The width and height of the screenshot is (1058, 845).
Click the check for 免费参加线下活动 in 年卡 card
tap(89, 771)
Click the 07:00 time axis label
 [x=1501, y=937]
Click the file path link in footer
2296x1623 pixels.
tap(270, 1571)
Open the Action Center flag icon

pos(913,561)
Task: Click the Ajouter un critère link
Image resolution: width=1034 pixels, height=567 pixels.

============================================================

▶ _BRIEF_: Please copy the material word for word, starting at the line that contains "Task: Click the Ajouter un critère link" and ending at the final line of the material.

▶ _THE OUTPUT_:
Task: Click the Ajouter un critère link
Image resolution: width=1034 pixels, height=567 pixels.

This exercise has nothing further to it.